— Begin Information shown —

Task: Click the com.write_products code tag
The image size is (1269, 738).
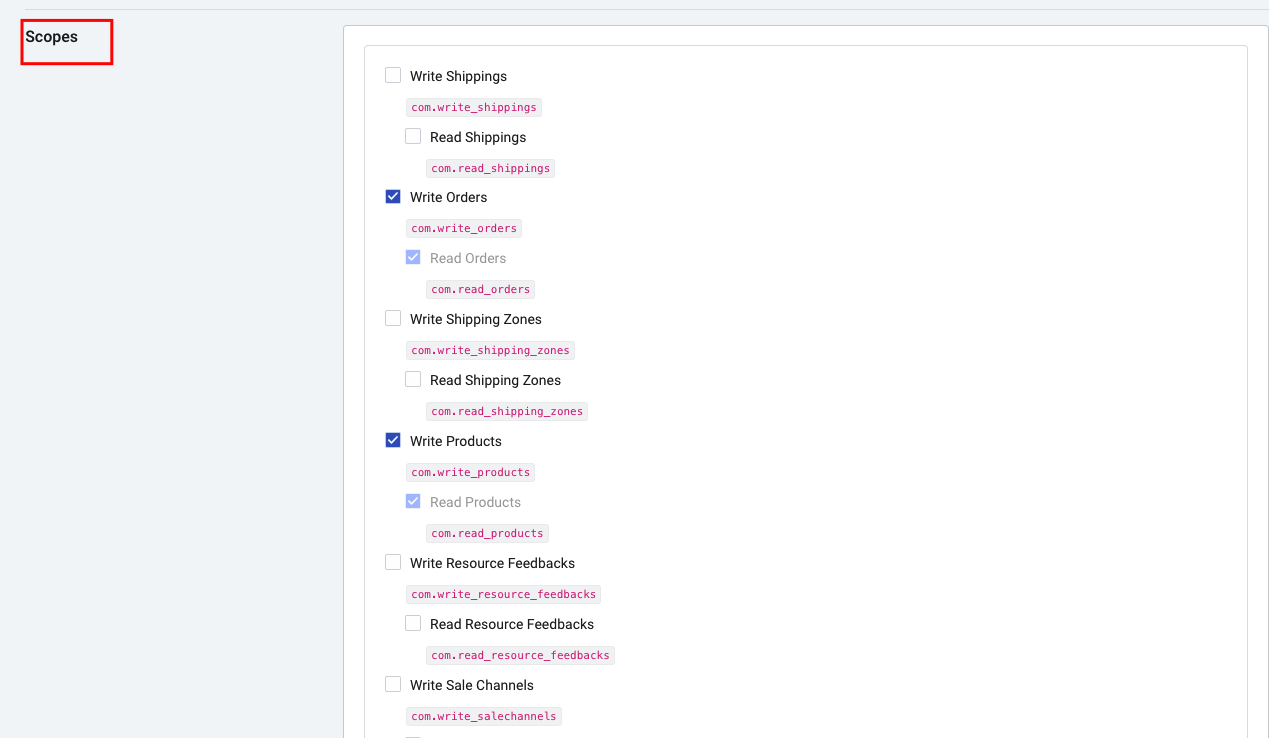Action: 470,472
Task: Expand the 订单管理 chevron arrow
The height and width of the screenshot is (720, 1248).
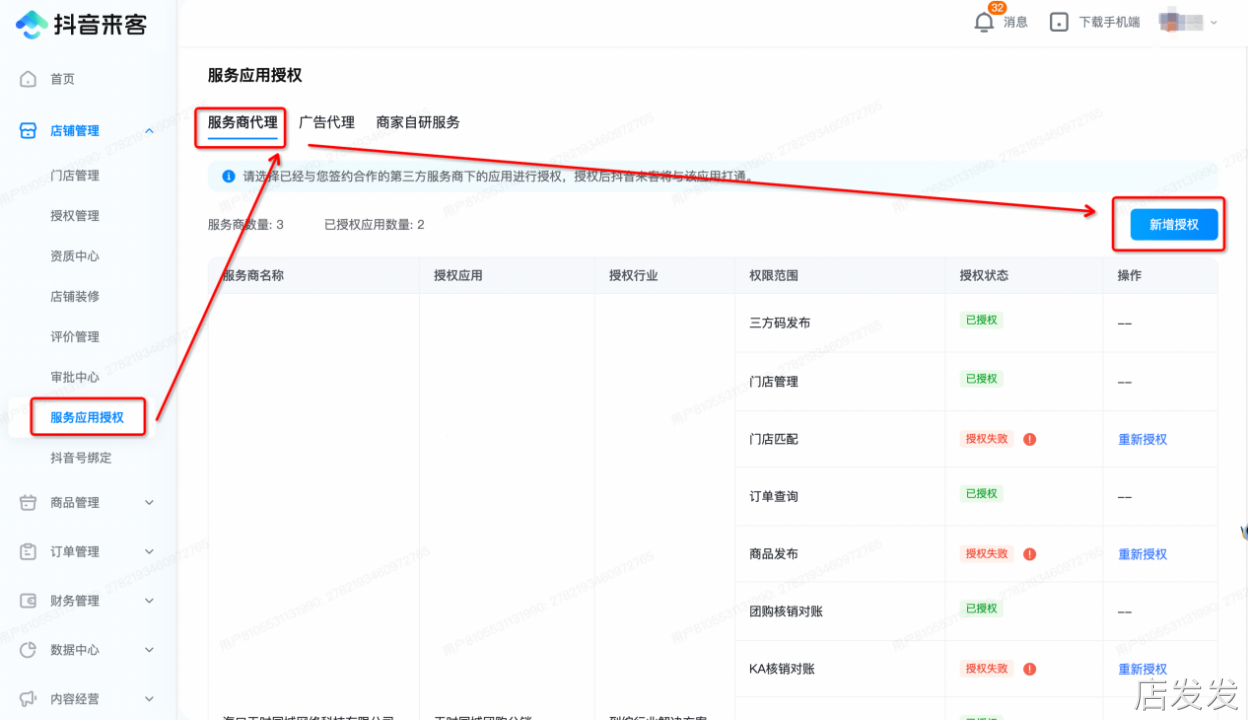Action: click(149, 552)
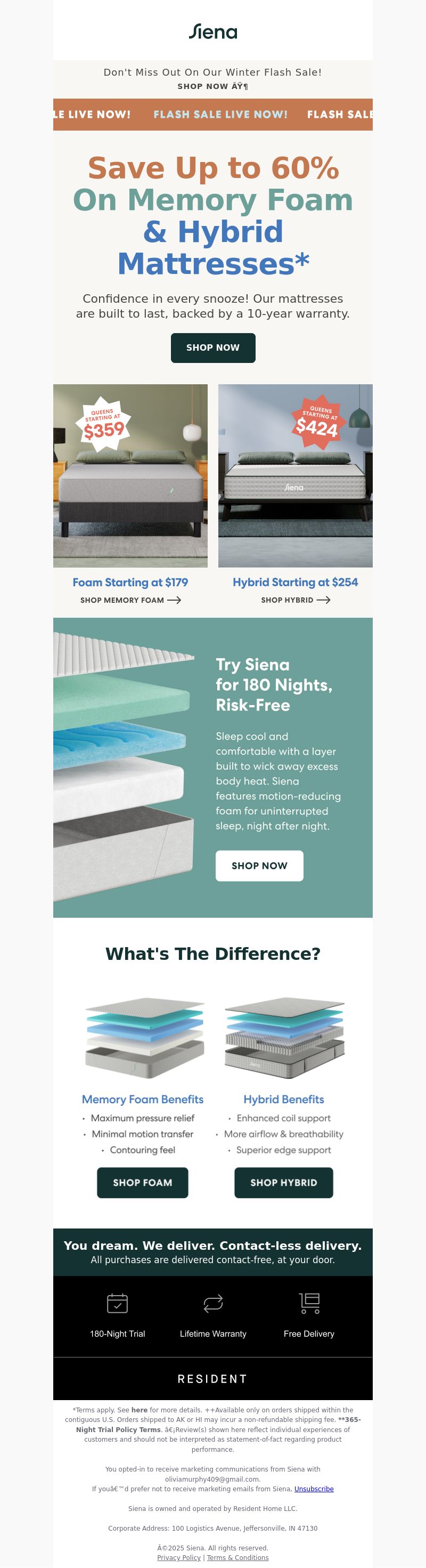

— End Information shown —

◆ **Exercise details**: Rewrite all the records with every "Task" replaced by "Instruction" and nothing else changed. Leave the pictures out.

◆ **Solved problem**:
Instruction: Click the com.write_products code tag
The image size is (1269, 738).
Action: 470,472
Instruction: Expand the 订单管理 chevron arrow
The height and width of the screenshot is (720, 1248).
Action: click(149, 552)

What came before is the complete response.